Task requirements ->
Repeat only the lines below from the one containing "Instruction: Click the Add fields button" through the one containing "1184x644 pixels.", inclusive, exactly as written.

[Dataset entries]
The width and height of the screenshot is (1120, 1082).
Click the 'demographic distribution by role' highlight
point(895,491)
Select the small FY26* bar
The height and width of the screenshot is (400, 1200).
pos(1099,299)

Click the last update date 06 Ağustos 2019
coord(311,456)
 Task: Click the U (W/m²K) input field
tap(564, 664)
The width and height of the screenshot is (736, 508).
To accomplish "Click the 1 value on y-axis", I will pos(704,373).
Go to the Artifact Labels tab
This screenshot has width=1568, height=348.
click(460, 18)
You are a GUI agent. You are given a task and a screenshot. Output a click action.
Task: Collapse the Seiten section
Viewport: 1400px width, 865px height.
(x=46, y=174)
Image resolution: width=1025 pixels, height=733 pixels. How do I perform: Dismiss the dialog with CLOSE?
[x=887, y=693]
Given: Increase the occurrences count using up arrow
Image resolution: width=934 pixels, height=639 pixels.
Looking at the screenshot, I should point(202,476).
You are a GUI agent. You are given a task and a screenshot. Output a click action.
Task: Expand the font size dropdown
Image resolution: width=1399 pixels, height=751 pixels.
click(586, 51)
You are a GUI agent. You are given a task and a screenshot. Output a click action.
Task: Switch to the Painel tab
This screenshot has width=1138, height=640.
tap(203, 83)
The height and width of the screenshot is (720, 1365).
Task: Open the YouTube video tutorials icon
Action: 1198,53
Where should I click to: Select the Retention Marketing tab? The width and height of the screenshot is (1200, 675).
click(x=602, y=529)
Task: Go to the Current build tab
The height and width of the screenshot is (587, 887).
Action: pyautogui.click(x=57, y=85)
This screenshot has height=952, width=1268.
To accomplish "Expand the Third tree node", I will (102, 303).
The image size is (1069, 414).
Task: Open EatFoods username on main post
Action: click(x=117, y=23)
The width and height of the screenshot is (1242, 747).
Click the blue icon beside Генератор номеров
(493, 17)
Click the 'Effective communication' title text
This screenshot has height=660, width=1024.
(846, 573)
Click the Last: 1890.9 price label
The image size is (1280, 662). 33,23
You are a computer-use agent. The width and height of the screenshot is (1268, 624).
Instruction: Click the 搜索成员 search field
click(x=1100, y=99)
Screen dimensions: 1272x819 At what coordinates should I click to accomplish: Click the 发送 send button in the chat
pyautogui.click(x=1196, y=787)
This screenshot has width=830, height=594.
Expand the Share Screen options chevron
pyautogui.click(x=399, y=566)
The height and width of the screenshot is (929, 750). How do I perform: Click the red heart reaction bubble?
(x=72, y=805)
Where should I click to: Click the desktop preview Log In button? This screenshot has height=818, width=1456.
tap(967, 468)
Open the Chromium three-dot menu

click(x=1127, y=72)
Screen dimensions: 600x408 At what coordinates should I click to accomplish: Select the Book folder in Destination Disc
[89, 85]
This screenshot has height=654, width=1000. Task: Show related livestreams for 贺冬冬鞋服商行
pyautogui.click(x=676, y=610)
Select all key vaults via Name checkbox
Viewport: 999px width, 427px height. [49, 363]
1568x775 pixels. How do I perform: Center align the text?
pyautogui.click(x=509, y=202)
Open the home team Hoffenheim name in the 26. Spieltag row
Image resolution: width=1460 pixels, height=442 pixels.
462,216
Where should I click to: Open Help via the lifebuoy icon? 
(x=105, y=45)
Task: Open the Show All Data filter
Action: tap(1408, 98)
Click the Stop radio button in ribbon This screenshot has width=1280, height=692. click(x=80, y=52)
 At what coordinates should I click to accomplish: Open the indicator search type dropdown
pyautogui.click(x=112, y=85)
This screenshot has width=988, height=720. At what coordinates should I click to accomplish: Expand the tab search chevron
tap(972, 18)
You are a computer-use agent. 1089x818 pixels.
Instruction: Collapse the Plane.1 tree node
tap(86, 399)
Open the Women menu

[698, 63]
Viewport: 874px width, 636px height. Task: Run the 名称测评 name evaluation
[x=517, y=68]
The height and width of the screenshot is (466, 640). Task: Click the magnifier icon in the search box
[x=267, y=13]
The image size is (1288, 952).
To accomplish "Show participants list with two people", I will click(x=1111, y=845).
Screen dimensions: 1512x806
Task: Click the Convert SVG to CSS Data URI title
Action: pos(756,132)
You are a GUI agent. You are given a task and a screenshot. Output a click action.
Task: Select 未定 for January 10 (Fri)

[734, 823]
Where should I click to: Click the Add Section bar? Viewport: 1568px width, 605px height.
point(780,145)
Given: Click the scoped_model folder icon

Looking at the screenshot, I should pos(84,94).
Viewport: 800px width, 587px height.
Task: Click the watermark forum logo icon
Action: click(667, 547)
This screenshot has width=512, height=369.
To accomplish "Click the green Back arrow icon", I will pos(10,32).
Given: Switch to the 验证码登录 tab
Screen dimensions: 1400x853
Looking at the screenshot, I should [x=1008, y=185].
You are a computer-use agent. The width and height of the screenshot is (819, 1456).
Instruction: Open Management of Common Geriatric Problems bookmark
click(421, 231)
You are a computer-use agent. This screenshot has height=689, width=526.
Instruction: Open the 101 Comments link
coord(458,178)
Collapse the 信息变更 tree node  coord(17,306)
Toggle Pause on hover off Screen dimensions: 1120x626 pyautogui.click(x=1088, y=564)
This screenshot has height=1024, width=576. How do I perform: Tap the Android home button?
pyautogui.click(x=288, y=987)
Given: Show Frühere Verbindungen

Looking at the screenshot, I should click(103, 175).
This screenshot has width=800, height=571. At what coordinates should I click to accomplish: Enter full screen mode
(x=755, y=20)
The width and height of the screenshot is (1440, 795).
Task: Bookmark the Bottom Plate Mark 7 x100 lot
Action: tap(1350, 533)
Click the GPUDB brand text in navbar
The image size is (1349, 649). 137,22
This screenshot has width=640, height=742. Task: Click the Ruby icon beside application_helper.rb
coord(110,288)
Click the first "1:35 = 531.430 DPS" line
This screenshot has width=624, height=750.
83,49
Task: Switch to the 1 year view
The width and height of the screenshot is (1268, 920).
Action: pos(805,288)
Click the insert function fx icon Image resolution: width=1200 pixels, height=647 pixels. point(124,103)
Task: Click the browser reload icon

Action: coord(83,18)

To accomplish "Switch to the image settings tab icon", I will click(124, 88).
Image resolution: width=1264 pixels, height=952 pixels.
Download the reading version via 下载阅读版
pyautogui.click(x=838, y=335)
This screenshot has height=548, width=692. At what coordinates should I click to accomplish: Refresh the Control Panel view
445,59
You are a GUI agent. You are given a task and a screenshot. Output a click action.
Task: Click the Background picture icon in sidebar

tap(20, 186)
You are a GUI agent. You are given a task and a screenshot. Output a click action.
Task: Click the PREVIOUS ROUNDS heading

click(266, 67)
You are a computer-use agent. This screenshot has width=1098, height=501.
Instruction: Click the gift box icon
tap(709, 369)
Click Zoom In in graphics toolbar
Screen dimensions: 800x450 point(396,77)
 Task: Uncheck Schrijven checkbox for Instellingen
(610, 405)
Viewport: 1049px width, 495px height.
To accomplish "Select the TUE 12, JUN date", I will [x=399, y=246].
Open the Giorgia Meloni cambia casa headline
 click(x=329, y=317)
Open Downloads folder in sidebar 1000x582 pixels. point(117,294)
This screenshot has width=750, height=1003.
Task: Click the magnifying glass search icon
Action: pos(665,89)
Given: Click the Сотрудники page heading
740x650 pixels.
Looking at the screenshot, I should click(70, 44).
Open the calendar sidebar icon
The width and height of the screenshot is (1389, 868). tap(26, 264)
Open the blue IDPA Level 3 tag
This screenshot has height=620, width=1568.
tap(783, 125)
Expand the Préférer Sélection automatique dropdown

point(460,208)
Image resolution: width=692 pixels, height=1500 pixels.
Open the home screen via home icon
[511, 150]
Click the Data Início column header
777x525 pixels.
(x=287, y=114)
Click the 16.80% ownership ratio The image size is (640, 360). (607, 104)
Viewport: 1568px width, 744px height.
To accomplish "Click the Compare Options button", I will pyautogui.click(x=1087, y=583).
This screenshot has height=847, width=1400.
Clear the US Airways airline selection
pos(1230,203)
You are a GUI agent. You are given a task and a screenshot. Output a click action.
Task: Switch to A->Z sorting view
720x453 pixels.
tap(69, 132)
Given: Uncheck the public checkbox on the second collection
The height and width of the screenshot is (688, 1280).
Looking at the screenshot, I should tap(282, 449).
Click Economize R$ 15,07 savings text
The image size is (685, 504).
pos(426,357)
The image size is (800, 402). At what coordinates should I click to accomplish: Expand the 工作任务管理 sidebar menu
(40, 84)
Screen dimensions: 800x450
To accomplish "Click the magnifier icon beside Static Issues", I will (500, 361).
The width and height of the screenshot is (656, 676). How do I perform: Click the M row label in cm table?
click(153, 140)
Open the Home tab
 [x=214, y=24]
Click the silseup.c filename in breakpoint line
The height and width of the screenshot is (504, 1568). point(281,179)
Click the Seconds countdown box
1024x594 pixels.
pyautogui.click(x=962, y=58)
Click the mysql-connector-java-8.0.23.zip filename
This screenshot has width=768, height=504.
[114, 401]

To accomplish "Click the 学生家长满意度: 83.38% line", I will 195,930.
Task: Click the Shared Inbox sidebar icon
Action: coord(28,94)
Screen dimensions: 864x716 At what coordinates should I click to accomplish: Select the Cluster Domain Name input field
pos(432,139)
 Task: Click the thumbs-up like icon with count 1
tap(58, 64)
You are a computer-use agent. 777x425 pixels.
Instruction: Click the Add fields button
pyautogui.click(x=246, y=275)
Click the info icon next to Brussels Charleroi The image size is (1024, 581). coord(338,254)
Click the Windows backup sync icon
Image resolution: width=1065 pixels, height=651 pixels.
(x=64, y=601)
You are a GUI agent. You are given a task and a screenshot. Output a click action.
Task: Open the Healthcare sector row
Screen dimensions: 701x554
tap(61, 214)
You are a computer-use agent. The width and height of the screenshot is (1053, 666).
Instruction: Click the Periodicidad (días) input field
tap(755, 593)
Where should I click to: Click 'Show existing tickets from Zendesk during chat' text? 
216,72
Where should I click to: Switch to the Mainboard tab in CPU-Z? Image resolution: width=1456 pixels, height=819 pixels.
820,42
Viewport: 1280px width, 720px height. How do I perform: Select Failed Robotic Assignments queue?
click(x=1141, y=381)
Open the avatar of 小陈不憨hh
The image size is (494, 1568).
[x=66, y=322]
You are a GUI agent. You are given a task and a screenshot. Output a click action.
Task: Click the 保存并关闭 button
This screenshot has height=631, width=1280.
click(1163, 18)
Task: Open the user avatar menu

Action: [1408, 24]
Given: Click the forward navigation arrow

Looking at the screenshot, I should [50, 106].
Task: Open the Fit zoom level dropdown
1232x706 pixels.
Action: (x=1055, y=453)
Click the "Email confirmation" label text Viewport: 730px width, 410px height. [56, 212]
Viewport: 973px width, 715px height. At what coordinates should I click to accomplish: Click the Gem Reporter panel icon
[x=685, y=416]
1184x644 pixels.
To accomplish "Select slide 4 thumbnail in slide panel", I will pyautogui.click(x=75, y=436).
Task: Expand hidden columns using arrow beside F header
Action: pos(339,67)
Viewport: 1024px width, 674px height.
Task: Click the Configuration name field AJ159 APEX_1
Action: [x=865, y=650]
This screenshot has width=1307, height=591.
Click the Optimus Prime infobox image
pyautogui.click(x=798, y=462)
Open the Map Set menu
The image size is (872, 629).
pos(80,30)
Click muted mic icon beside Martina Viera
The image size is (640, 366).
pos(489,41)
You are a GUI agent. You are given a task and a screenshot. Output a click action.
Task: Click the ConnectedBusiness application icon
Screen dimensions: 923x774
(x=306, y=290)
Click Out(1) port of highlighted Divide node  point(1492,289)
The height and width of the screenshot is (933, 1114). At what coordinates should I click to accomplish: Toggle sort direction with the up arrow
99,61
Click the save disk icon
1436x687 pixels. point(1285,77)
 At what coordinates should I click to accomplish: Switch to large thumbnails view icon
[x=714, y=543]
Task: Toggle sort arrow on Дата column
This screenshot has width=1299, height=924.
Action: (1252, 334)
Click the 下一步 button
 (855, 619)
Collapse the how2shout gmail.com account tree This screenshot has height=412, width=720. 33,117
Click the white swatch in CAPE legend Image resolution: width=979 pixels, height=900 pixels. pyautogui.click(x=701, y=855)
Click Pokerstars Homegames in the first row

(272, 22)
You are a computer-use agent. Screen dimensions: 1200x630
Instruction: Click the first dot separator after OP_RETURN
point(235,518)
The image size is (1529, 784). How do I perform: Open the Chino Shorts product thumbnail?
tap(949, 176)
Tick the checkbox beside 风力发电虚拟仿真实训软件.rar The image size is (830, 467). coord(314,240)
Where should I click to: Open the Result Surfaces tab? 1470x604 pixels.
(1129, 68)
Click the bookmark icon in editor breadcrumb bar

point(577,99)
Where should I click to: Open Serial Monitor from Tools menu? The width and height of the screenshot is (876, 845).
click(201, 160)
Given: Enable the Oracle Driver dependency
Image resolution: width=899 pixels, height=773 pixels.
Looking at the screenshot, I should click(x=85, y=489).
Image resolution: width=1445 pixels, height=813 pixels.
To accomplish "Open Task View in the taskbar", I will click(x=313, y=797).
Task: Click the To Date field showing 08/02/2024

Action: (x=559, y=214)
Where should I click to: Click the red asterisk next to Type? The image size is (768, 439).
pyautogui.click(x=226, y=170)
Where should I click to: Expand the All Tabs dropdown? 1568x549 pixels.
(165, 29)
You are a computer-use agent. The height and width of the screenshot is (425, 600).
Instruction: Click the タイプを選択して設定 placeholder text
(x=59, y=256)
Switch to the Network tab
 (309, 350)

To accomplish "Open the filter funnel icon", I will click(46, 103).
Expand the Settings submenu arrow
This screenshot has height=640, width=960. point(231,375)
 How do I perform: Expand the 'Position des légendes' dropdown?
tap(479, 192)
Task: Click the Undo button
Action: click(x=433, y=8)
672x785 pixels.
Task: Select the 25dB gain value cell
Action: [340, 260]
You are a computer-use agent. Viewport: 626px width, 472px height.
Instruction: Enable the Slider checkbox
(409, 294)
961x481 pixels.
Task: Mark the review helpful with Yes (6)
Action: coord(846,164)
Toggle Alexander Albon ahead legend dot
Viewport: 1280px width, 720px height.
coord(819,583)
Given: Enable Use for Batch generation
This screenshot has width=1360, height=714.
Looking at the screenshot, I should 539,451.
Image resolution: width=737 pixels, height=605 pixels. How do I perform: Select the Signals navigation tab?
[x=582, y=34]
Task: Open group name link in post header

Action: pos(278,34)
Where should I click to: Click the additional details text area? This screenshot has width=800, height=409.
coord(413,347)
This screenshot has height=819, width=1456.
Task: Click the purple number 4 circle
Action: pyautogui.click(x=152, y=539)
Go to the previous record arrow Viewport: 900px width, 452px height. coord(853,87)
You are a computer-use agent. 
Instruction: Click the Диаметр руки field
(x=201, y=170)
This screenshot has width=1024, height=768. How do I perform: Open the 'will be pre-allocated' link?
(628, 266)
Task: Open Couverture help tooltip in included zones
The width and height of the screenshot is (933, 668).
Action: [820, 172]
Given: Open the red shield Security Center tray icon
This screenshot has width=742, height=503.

Answer space ->
Instruction: Click the Add fields button
pyautogui.click(x=246, y=275)
Click the info icon next to Brussels Charleroi The image size is (1024, 581). coord(338,254)
Click the Windows backup sync icon
Image resolution: width=1065 pixels, height=651 pixels.
(x=64, y=601)
You are a GUI agent. You are given a task and a screenshot. Output a click action.
Task: Open the Healthcare sector row
Screen dimensions: 701x554
tap(61, 214)
You are a computer-use agent. The width and height of the screenshot is (1053, 666).
Instruction: Click the Periodicidad (días) input field
tap(755, 593)
Where should I click to: Click 'Show existing tickets from Zendesk during chat' text? 
216,72
Where should I click to: Switch to the Mainboard tab in CPU-Z? Image resolution: width=1456 pixels, height=819 pixels.
820,42
Viewport: 1280px width, 720px height. How do I perform: Select Failed Robotic Assignments queue?
click(x=1141, y=381)
Open the avatar of 小陈不憨hh
The image size is (494, 1568).
[x=66, y=322]
You are a GUI agent. You are given a task and a screenshot. Output a click action.
Task: Click the 保存并关闭 button
This screenshot has height=631, width=1280.
click(1163, 18)
Task: Open the user avatar menu

Action: [1408, 24]
Given: Click the forward navigation arrow

Looking at the screenshot, I should [50, 106].
Task: Open the Fit zoom level dropdown
1232x706 pixels.
Action: (x=1055, y=453)
Click the "Email confirmation" label text Viewport: 730px width, 410px height. [56, 212]
Viewport: 973px width, 715px height. At what coordinates should I click to accomplish: Click the Gem Reporter panel icon
[x=685, y=416]
1184x644 pixels.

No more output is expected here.